Главное мучение Ивана Ильича была ложь, – та, всеми почему-то признанная ложь, что он только болен, а не умирает, и что ему надо только быть спокойным и лечиться, и тогда что-то выйдет очень хорошее. Он же знал, что, что бы ни делали, ничего не выйдет, кроме еще более мучительных страданий и смерти. И его мучила эта ложь, мучило то, что не хотели признаться в том, что все знали и он знал, а хотели лгать над ним по случаю ужасного его положения и хотели и заставляли его самого принимать участие в этой лжи. Ложь, ложь эта, совершаемая над ним накануне его смерти, ложь, долженствующая низвести этот страшный торжественный акт его смерти до уровня всех их визитов, гардин, осетрины к обеду… была ужасно мучительна для Ивана Ильича. И – странно – он много раз, когда они над ним проделывали свои штуки, был на волоске от того, чтобы закричать им: перестаньте врать, и вы знаете и я знаю, что я умираю, так перестаньте, по крайней мере, врать. Но никогда он не имел духа сделать этого.
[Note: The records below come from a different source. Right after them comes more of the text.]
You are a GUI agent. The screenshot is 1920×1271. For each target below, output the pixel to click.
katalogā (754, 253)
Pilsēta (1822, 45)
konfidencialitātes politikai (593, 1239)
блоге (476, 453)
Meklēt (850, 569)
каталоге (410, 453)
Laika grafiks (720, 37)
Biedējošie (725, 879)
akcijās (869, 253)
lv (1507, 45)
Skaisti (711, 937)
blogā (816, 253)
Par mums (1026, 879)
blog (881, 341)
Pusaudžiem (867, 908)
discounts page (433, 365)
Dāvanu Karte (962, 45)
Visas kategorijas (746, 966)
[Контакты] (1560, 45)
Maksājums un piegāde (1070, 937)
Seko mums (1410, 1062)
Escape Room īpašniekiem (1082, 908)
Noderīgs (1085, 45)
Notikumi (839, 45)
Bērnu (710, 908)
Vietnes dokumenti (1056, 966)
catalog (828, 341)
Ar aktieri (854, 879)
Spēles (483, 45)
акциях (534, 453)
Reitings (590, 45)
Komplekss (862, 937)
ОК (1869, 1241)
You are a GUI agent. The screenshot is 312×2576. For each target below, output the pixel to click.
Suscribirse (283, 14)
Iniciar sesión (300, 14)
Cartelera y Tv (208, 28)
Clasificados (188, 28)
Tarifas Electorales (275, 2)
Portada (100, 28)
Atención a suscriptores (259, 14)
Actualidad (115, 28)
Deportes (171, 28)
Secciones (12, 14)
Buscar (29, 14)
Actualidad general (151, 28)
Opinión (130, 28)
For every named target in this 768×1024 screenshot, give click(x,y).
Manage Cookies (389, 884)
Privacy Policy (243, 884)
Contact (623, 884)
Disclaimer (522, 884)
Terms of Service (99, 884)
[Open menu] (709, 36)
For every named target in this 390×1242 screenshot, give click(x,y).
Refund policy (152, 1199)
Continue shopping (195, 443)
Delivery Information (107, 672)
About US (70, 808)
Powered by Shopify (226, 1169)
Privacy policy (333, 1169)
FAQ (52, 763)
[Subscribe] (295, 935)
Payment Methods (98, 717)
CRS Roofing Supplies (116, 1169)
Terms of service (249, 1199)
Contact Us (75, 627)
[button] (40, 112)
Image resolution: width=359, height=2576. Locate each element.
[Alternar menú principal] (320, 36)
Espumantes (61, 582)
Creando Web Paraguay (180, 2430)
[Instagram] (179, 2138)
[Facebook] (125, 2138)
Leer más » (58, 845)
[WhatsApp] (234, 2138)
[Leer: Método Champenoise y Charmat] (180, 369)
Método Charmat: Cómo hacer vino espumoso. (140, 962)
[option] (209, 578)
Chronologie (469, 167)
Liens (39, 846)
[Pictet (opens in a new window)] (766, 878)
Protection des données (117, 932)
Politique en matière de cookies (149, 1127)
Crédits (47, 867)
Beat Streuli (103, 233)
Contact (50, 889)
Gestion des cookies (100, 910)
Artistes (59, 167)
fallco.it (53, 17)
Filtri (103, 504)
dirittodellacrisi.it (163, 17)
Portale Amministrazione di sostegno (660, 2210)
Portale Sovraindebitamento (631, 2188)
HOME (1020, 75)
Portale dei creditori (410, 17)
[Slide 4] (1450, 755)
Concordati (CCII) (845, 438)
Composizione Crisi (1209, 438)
Страшный, ужасный акт его умирания, он видел, всеми окружающими его был низведен на степень случайной неприятности, отчасти неприличия (в роде того, как обходятся с человеком, который, войдя в гостиную, распространяет от себя дурной запах), тем самым «приличием», которому он служил всю свою жизнь; он видел, что никто не пожалеет его, потому что никто не хочет даже понимать его положения. Один только Герасим понимал это положение и жалел его. И потому Ивану Ильичу хорошо было только с Герасимом. Ему хорошо было, когда Герасим, иногда целые ночи напролет, держал его ноги и не хотел уходить спать, говоря: вы не извольте беспокоиться, Иван Ильич, высплюсь еще; или когда он вдруг, переходя на ты, прибавлял: кабы ты не больной, а то отчего же не послужить? Один Герасим не лгал, по всему видно было, что он один понимал, в чем дело, и не считал нужным скрывать этого, и просто жалел исчахшего слабого барина. Он даже раз прямо сказал, когда Иван Ильич отсылал его:
– Все умирать будем. Отчего же не потрудиться? – сказал он, выражая этим то, что он не тяготится своим трудом именно потому, что несет его для умирающего человека и надеется, что и для него кто-нибудь в его время понесет тот же труд.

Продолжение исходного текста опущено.